[Date Prev][Date Next][Thread Prev][Thread Next][Date Index][Thread Index]
Re: [lmi] Two kinds of precision loss
From: |
Greg Chicares |
Subject: |
Re: [lmi] Two kinds of precision loss |
Date: |
Thu, 23 Mar 2017 00:27:46 +0000 |
User-agent: |
Mozilla/5.0 (X11; Linux x86_64; rv:45.0) Gecko/20100101 Icedove/45.6.0 |
On 2017-03-22 15:44, Vadim Zeitlin wrote:
> On Tue, 21 Mar 2017 22:34:35 +0000 Greg Chicares <address@hidden> wrote:
>
> GC> There are three problems in mapping between floating and integral types:
> GC>
> GC> (1) Loss of range, e.g., DBL_MAX --> int: UB; definitely not wanted.
>
> Agreed.
>
> GC> (2) Truncation, e.g., M_PI --> int: we agree that we don't want this.
>
> And one of the reasons for this is that this conversion is possibly
> ambiguous, e.g. converting 3.5 to int could be reasonably expected to give
> either 3 or 4 and there is no universally correct answer.
To link this point to your next: here we have a choice among various
answers, and that choice is best expressed as a parameter to a rounding
function. And bourn_cast() and round_to() are separate functions because
they address separate concerns.
> GC> (3) Loss of precision, e.g., ULLONG_MAX --> float: here, static_cast
> GC> gives a well-defined result [4.9/2] that is as good an approximation
> GC> as it can be, plus or minus one ulp; a sufficiently wide hypothetical
> GC> "long long double" type could be exact. Is this okay for bourn_cast?
>
> It is if and only if we consider the reason above the only important one:
> then, this case is fine because you really can't expect to get anything
> else, i.e. there is no ambiguity.
Here (unlike case (2)) there is no choice for us to make. (The compiler
chooses which neighboring value to return, and we can't control that.)
> However if you also expect the cast to be
> round-trip safe, then this one is still not OK.
>
> Of course, this just replaces one question with another: do we need
> round-trip safety from bourn_cast? Personally I think it's nice to have but
> I can't find any reason to absolutely require it here.
I'm not sure a round-trip guarantee is even feasible. In the case under
present discussion:
ULLONG_MAX-2 --> float
a round trip would ideally get us back to the original type:
ULLONG_MAX-2 --> float --> unsigned long long
I'm testing two different implementations: boost::numeric_cast and my
own experimental "branch". Here are the respective behaviors:
- boost::numeric_cast does this: "ULLONG_MAX-2 --> float --> throw!"
18446744073709551613 = ULLONG_MAX-2 = 2^64-3
18446744073709551616 = boost::numeric_cast<float>(ULLONG_MAX-2)

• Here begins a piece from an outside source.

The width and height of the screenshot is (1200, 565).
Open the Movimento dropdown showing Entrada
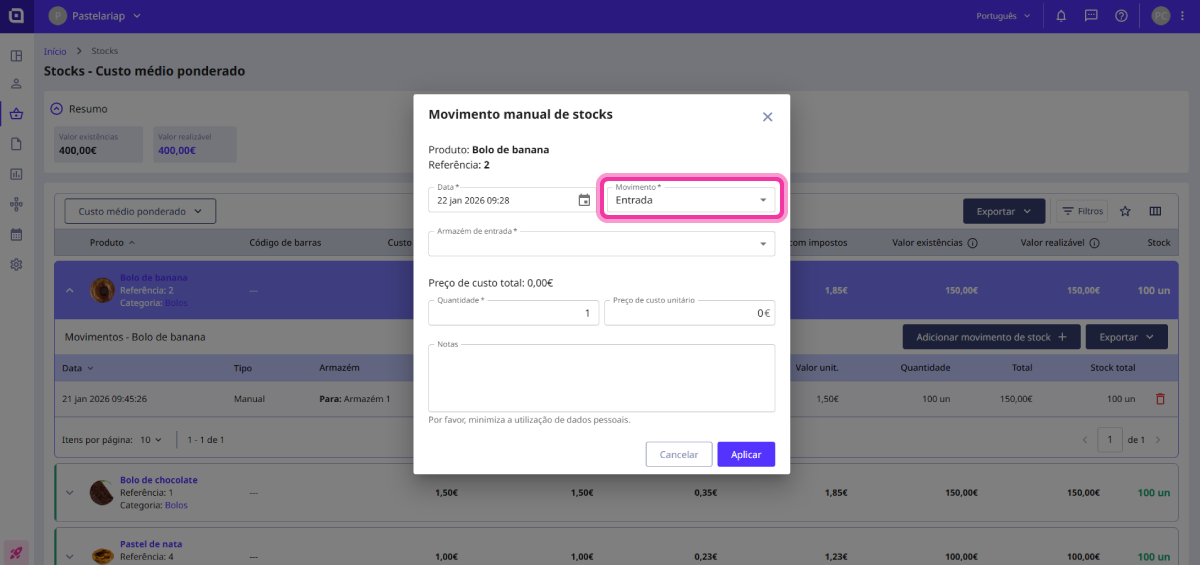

and (somehow) it decides that's too large to convert back
You take the Bakerloo line from Elephant & Castle to Charing Cross,
but you can't go back?
- mine does this: "ULLONG_MAX-2 --> float --> zero!"
18446744073709551613 = ULLONG_MAX-2 = 2^64-3
18446744073709551616 = bourn_cast<float>(ULLONG_MAX-2)

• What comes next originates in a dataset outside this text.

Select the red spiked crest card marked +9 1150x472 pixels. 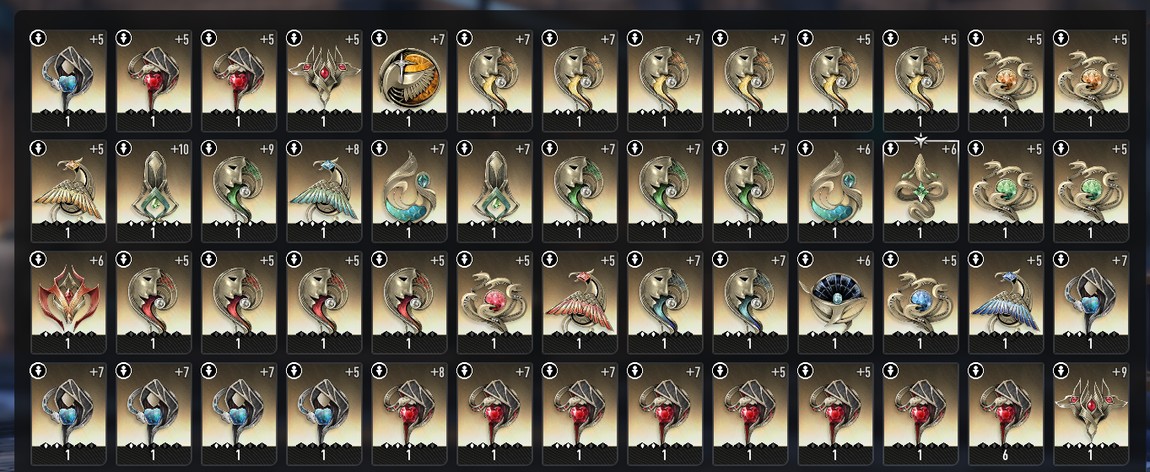(1090, 413)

0 = bourn_cast<unsigned long long>(bourn_cast<float>(ULLONG_MAX-2))
You arrive at Charing Cross, but when you reverse your journey, you
wind up at Harrow & Wealdston, because that's congruent to Elephant
& Castle (modulo one ulp) modulo (number of stations on the line)?
Neither of these behaviors seems ideal.
> GC> Let me share a curious example that arose when I tried to write a unit
> GC> test for this exact case. I'm using
> GC> float = 32-bit IEEE 754
> GC> unsigned long long = 64-bit integer
> GC>
> GC> snprintf() results:
> GC>
> GC> 18446744073709551615 == 2^64 - 1 = ULLONG_MAX
> GC> 18446744073709551616 == static_cast<float>(ULLONG_MAX)

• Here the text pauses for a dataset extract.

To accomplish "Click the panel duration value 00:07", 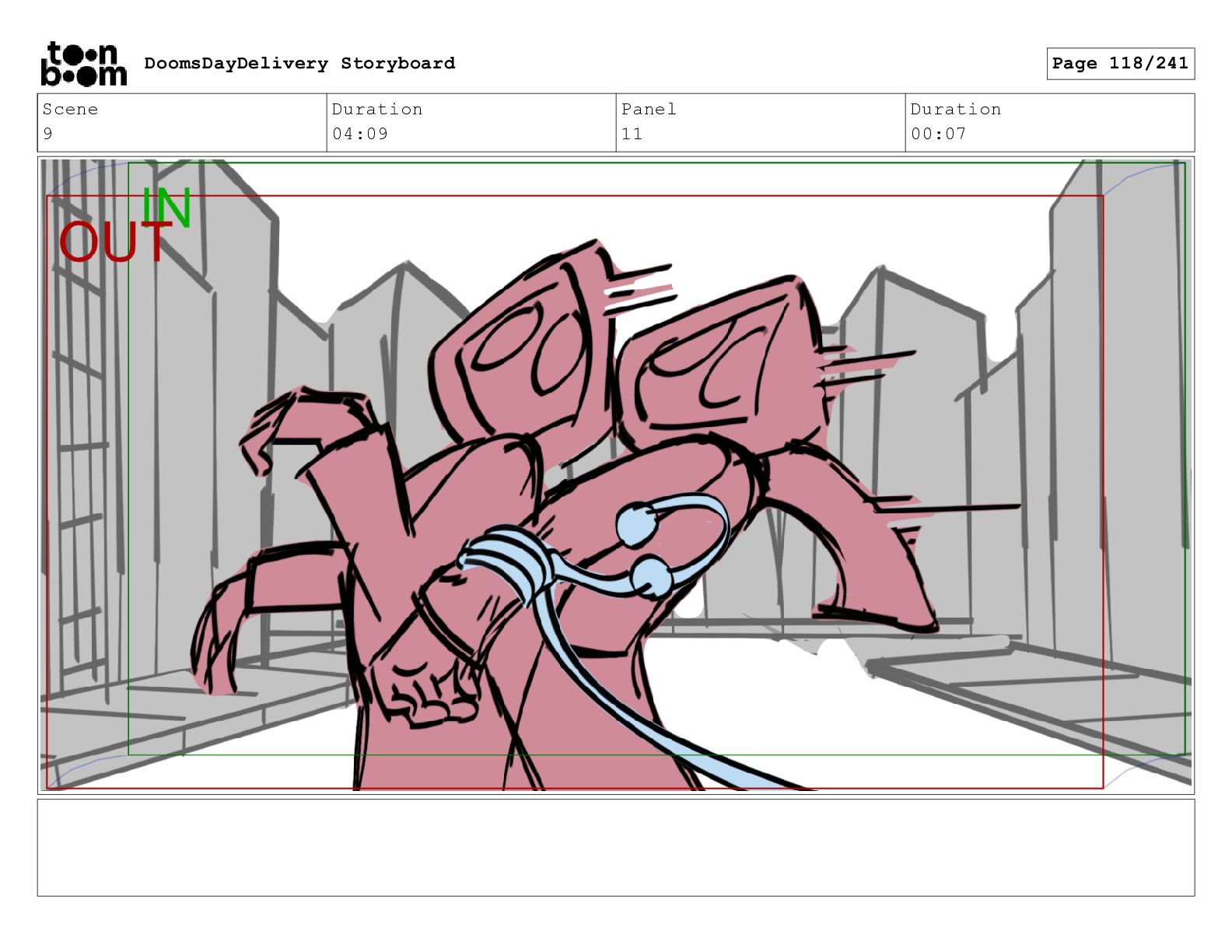I will point(938,134).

> GC> ^different only in the last digit shown
> GC>
> GC> Cast either to the type of the other, and they compare equal. I think
> GC> I'll wait until April Fools' Day and report this here:
> GC> https://gcc.gnu.org/bugzilla/show_bug.cgi?id=323
BTW, IEEE 754-2008 was approved on April 1:
http://grouper.ieee.org/groups/754/email/msg04172.html
> This would be really cruel. But not as cruel as using this as an interview
> question for C++ programmers -- I'm pretty sure that if I was asked whether
> there exist 2 values which compare equal after a cast to either of their
> types but are still different, I would answer "no" almost without thinking.
An easier question: what floating-point value V compares unequal to itself?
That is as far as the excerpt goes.